▶ [Directions]
In the material below, identify each line bearing the word "computer". Reproduce those lines.
-- Data shown follows --
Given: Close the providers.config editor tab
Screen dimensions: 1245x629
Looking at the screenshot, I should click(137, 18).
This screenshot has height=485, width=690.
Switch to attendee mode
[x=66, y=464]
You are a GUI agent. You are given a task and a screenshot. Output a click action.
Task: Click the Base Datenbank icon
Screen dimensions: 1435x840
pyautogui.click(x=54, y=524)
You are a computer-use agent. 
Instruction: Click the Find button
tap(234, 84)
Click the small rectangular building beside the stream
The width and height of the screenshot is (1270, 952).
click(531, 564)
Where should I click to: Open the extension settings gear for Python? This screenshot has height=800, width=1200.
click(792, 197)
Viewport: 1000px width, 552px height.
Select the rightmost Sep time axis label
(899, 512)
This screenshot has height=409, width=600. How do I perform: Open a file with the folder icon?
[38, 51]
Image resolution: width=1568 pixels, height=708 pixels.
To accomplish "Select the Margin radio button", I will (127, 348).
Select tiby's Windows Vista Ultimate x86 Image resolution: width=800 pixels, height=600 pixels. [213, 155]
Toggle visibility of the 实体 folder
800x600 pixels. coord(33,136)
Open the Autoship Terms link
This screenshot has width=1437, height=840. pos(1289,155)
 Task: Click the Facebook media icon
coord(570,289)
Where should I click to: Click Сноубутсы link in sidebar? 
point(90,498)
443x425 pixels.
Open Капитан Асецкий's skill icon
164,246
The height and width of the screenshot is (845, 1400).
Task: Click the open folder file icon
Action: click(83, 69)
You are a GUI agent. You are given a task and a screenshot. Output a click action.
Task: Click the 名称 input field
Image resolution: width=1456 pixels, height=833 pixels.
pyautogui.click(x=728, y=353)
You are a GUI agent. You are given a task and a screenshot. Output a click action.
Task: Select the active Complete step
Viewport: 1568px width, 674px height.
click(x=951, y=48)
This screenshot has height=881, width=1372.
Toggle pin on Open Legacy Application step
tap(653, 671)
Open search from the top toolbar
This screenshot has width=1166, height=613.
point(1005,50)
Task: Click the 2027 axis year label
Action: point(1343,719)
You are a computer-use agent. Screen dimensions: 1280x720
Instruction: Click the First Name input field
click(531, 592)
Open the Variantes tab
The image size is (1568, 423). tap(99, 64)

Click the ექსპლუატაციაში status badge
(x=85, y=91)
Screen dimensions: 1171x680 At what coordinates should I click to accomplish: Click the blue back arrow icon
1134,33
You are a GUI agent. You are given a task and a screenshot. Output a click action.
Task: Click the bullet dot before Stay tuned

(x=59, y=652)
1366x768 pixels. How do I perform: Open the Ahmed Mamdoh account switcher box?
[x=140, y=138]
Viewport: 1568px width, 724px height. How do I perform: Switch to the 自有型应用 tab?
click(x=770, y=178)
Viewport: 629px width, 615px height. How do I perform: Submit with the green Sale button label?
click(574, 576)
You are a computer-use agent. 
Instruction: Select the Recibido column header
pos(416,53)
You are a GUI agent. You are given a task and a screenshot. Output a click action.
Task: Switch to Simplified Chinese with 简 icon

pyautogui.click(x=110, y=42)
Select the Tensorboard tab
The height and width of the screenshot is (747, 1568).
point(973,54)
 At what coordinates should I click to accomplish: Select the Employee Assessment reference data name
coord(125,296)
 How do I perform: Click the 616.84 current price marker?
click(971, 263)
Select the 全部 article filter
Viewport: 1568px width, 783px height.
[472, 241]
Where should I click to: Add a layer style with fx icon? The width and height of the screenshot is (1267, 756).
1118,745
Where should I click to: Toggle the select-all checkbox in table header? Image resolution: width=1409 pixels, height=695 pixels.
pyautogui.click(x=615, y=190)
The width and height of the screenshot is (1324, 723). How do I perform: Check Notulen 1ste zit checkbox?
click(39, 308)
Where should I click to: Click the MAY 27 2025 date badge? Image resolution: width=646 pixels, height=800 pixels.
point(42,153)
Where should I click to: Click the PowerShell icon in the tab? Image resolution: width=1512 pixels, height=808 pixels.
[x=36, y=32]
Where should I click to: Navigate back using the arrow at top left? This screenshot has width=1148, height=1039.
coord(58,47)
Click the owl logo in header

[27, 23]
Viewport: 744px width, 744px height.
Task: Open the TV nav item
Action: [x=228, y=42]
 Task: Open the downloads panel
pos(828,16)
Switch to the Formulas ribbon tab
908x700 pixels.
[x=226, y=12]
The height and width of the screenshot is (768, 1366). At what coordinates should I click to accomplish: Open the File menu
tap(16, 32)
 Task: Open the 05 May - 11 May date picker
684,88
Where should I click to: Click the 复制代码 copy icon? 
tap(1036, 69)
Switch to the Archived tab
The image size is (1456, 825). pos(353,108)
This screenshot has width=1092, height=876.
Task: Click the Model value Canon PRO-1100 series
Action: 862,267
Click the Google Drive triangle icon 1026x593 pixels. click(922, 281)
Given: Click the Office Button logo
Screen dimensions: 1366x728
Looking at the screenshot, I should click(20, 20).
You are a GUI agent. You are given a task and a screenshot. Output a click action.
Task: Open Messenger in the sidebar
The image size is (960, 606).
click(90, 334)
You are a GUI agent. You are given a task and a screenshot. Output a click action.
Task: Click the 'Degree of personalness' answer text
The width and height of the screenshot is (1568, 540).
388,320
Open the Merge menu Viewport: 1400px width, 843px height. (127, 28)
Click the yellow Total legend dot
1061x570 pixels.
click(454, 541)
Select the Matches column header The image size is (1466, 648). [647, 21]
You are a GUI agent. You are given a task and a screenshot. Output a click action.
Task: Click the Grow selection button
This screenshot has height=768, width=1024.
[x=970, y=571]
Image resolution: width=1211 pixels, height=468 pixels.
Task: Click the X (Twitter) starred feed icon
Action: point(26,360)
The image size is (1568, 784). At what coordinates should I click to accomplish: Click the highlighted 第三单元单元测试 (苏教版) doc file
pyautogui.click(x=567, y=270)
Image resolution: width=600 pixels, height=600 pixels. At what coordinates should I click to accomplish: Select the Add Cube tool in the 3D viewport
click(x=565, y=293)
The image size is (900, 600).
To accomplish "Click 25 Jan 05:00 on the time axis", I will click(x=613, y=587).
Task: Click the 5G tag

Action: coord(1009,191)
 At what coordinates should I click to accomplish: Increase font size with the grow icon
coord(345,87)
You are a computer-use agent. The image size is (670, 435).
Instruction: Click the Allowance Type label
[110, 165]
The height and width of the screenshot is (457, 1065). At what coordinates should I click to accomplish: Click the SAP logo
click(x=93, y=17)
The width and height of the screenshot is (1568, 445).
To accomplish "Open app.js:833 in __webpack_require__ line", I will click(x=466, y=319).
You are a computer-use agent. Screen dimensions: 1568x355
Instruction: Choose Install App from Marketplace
-- Data shown concluded --
▶ [Response to this task]
You are a computer-use agent. 
You are a computer-use agent. Screen dimensions: 1280x720
You are a computer-use agent. 
You are a computer-use agent. The image size is (670, 435).
You are a computer-use agent. Screen dimensions: 1568x355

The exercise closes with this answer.